> **EXERCISE INSTRUCTIONS**: Print exactly the lines that run from the one containing "Expand the Save and send arrow" to the final line of the data, both included, and print none of the pictures.

> **THE DATA**:
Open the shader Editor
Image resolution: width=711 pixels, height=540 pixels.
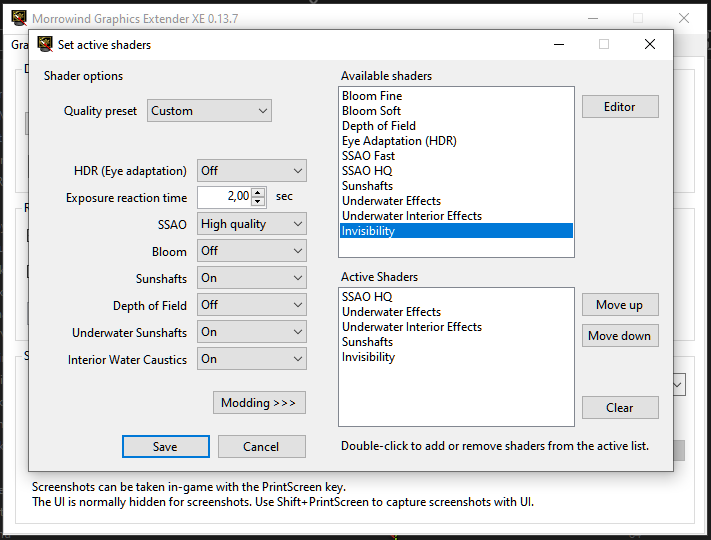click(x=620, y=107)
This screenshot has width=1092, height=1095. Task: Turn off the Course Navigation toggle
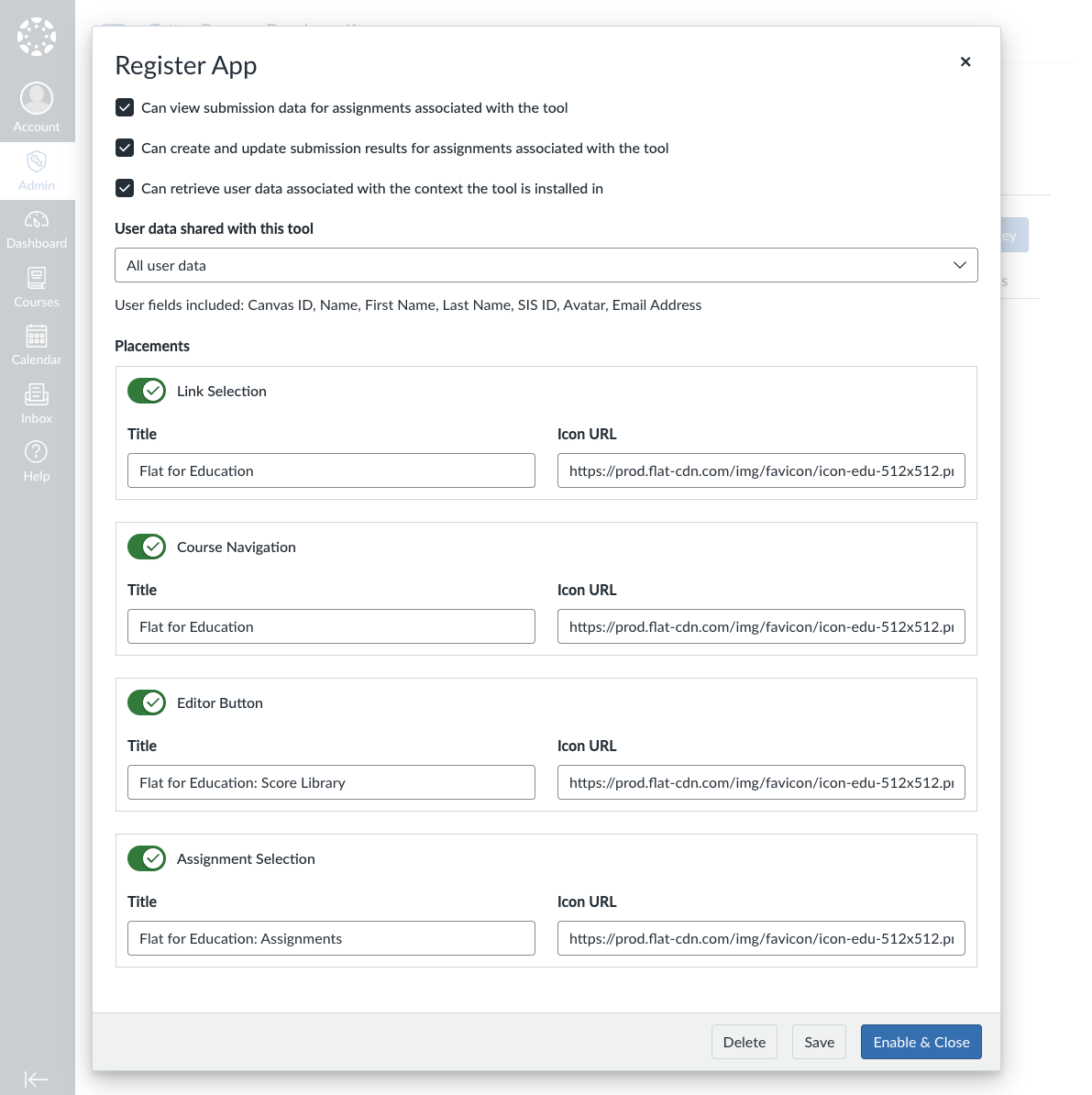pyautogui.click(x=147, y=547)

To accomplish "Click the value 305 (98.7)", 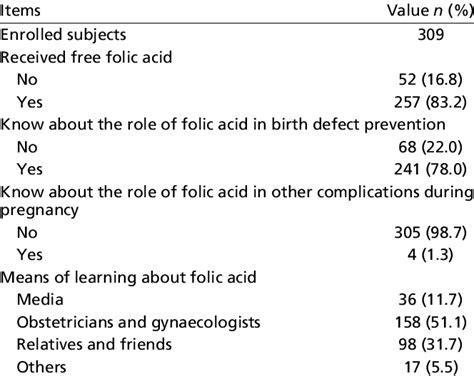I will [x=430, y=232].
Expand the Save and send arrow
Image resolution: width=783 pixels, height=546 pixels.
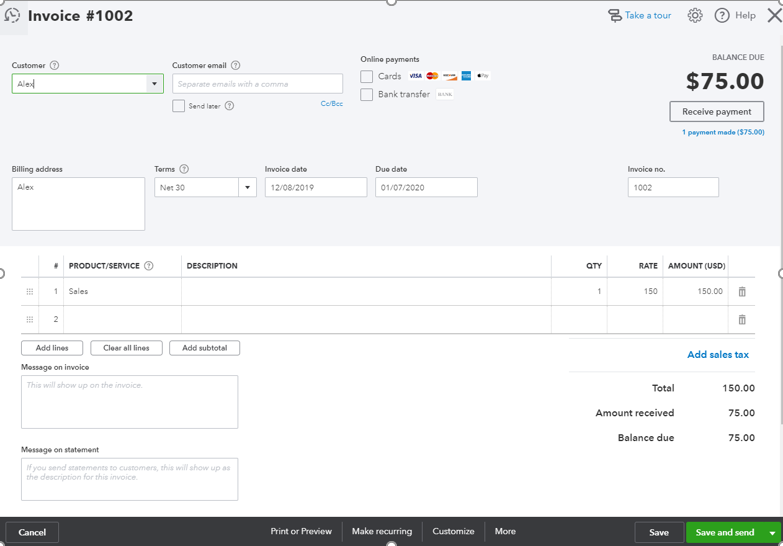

> **ANSWER TO THIS TASK**:
Expand the Save and send arrow
Image resolution: width=783 pixels, height=546 pixels.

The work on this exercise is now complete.